As well as creating items of beauty, artisanal production is an important source of livelihoods across the world. In rural India and Bangladesh, where our artisan partners are based, artisanal production is a very useful livelihood option as it requires no electricity and little in the way of infrastructure. It also makes use of skills, such as weaving, which are widespread in these areas. 

In the Indian state of Bihar, where our silk products are made, only one in ten thousand homes has electricity. There is a lack of livelihood options outside of agriculture, which means that many people have to migrate to cities to find work. For some, this opens up better opportunities. But for many, it means working from hand to mouth, often as day labourers, such as rickshaw pullers. Bihar used to be a thriving centre of textile production, and was particularly well known for its silk. Weavers in the area built up exceptional skills over time, but with the advent of machine production, textile production shifted to factories and hand weavers found themselves out of work. A revaluing of their skills could bring much-needed work back to this area. 
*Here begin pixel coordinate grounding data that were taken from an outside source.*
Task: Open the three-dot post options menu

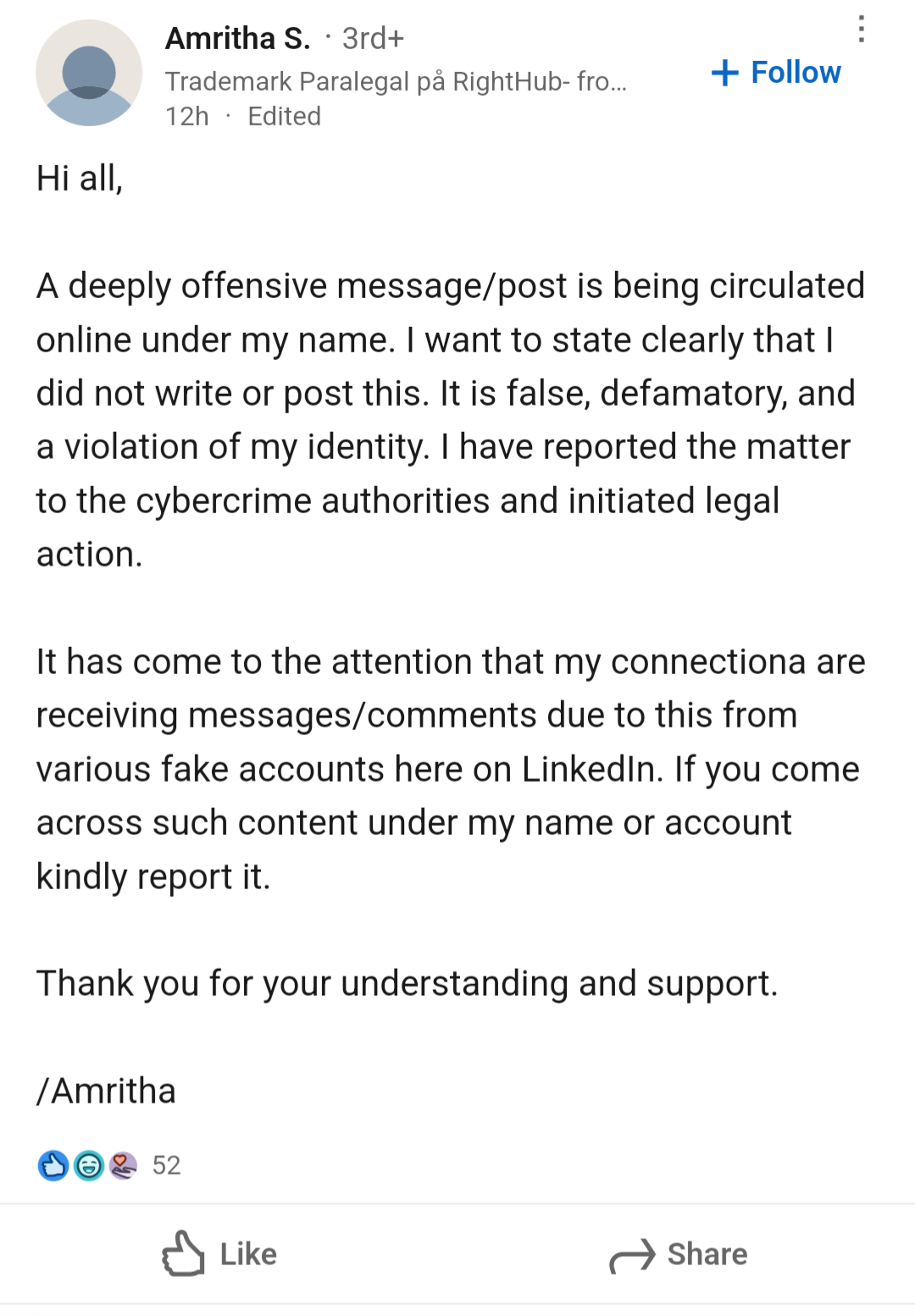Action: [x=861, y=30]
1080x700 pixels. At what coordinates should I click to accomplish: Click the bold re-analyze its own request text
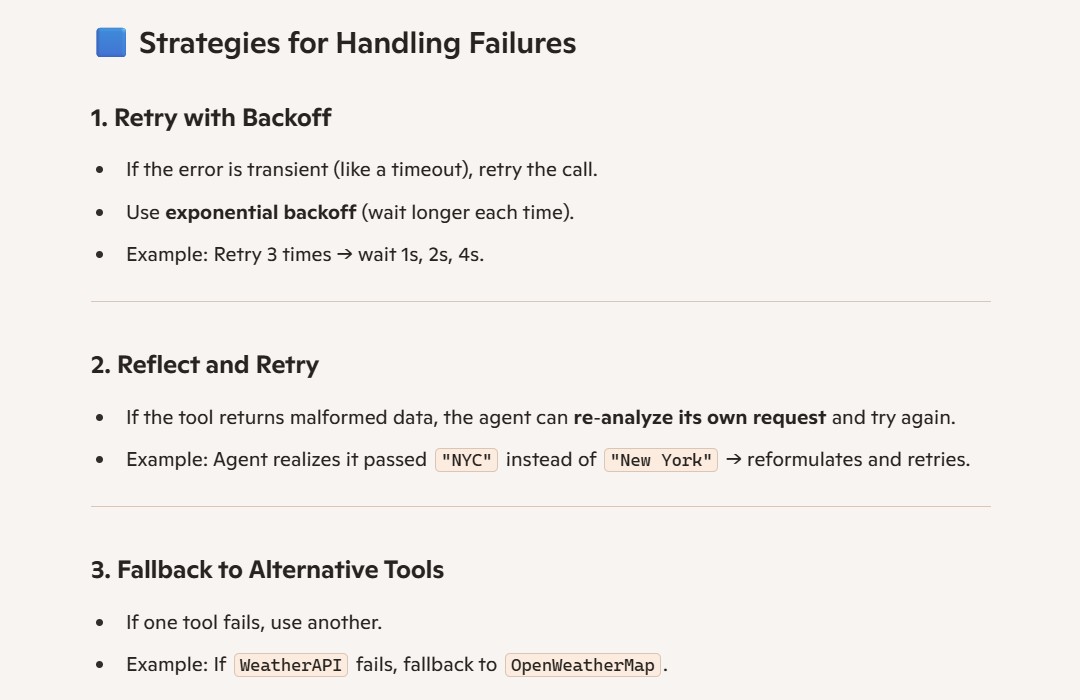click(x=700, y=418)
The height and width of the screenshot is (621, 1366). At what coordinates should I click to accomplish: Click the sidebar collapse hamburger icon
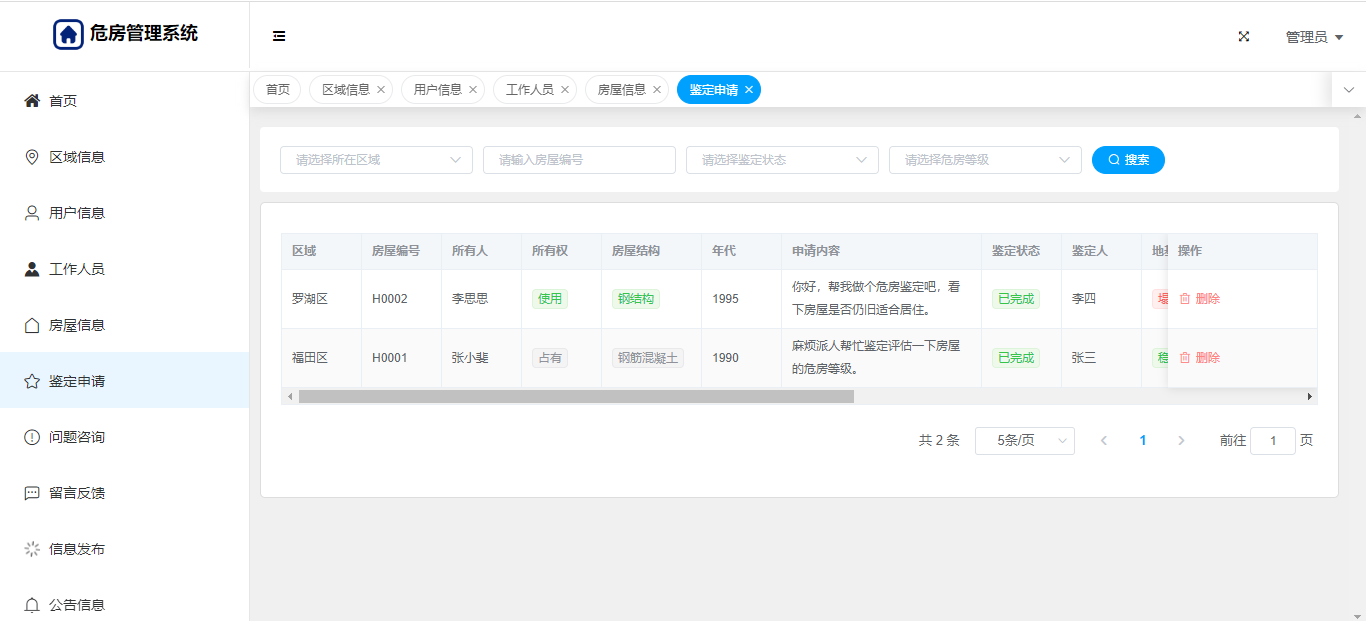[x=279, y=36]
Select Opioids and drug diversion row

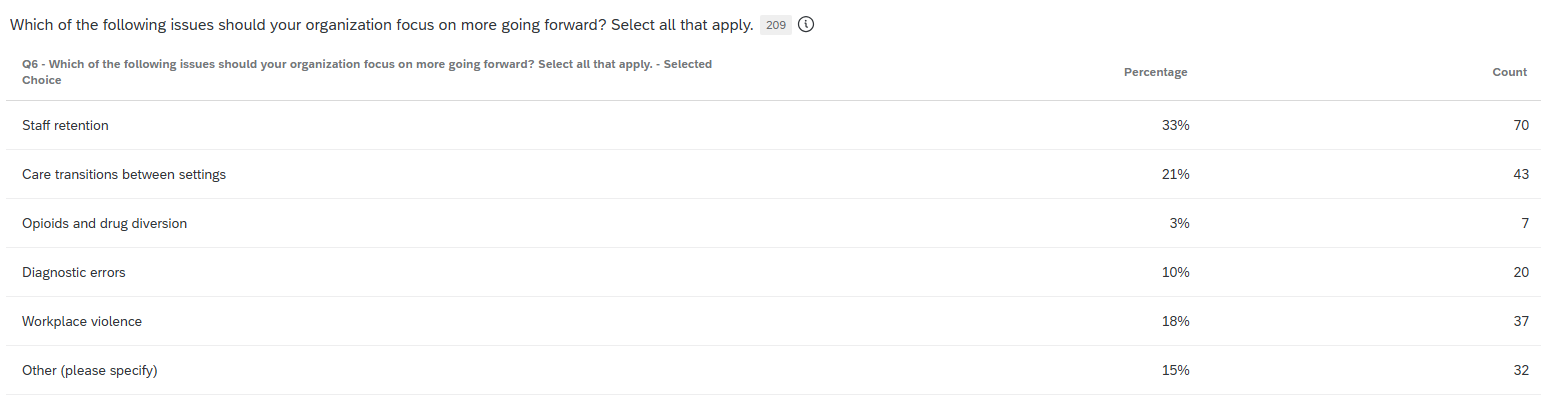pos(777,223)
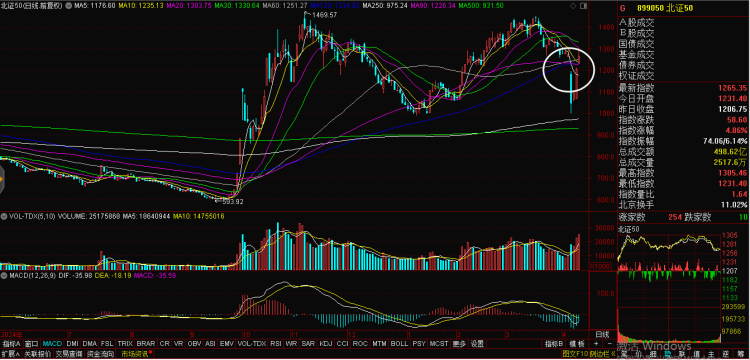Expand the 扩展 panel
Screen dimensions: 750x360
click(x=11, y=354)
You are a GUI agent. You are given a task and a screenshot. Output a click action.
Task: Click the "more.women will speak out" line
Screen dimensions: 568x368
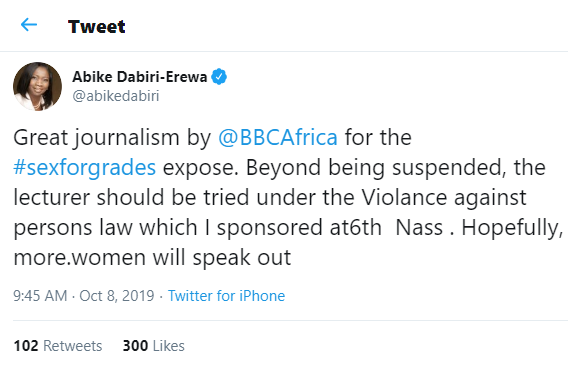(x=152, y=258)
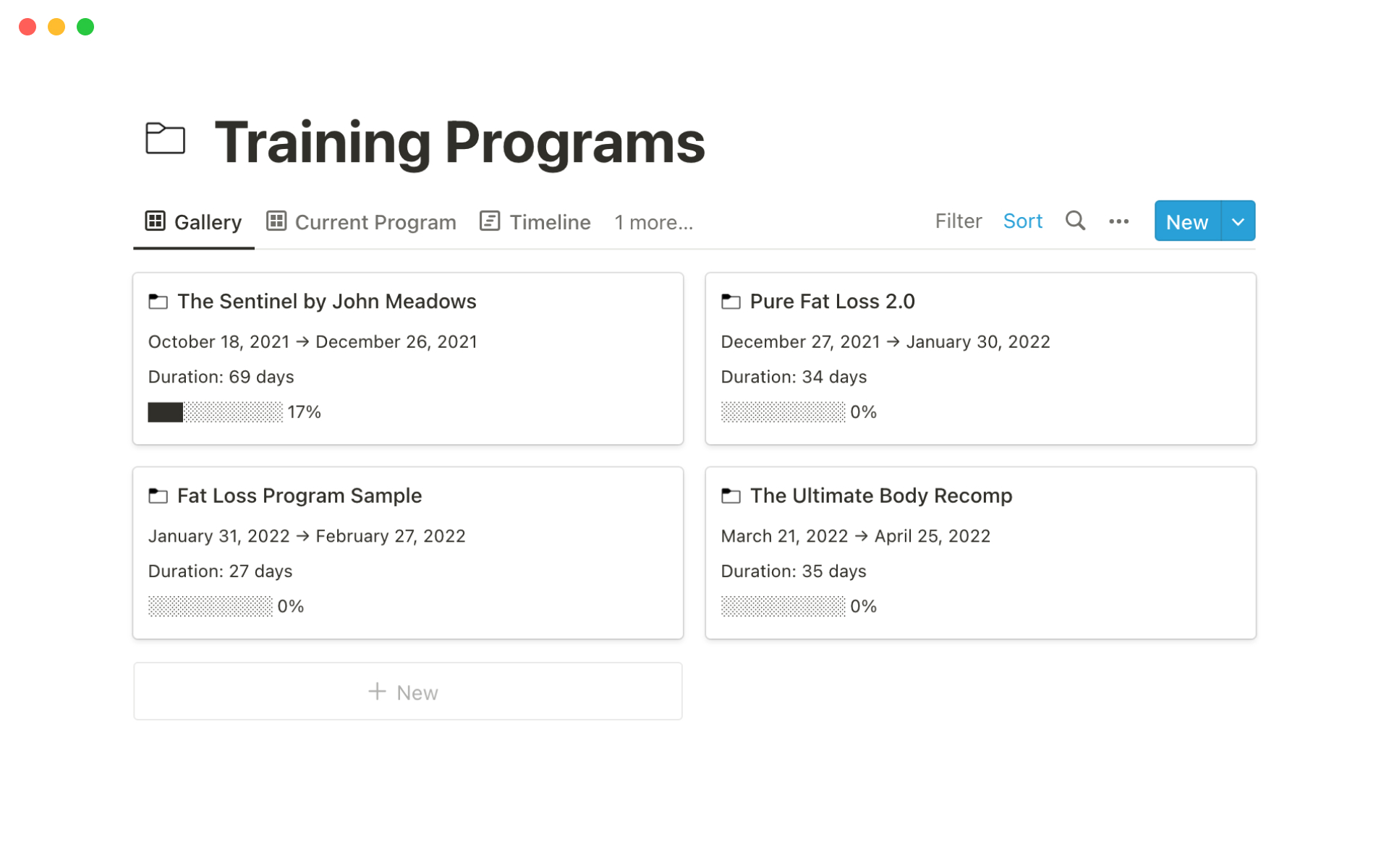Open the Filter options
The image size is (1389, 868).
pyautogui.click(x=958, y=221)

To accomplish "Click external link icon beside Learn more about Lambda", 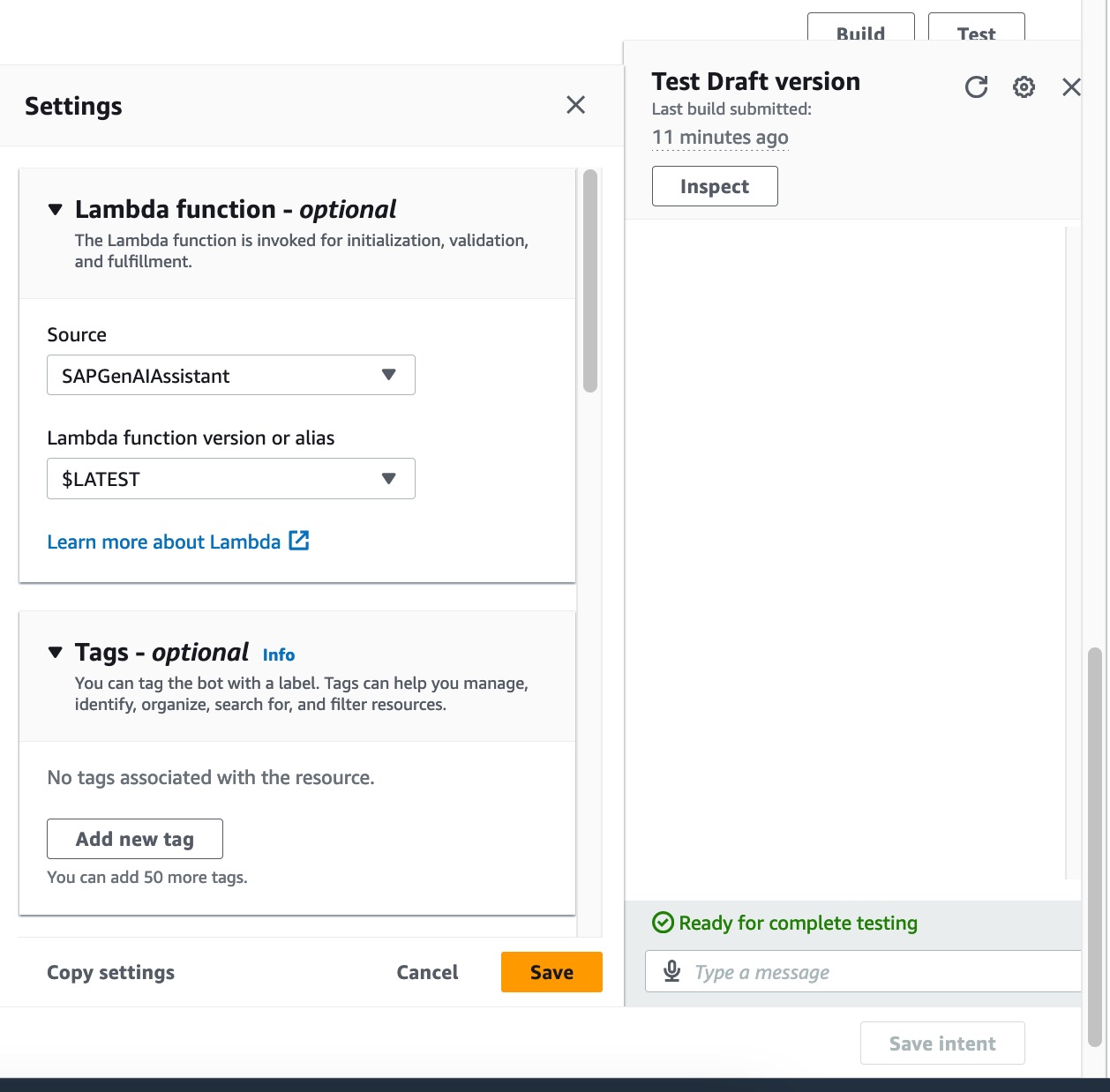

In Bangladesh, a similar situation exists in the rural north of the country, where unemployment is causing mass migration to Dhaka, the capital city. Living conditions in Dhaka are poor and working environments can be dangerous due to the fact that many buildings have been built hastily and with little adherence to safety standards. The Rana Plaza factory collapse in 2013 that killed over a thousand garment workers, many of whom were rural migrants, is an illustration of this. The NGO we are working with in Bangladesh is trying to address this problem by creating jobs in the rural north. It is doing so through harnessing the local kantha stiching tradition and combining it with natural indigo production and intricate hand-dyeing techniques. The result is a stunning collection of textiles, with a quality that far surpasses the machine-made goods that dominate the market. 

As consumers rediscover the value of craftsmanship, artisanal skills are beginning to receive the appreciation they deserve. Such a revaluation offers a win-win situation - creating vital livelihood opportunities where they are most needed, and revitalising our material world in the process.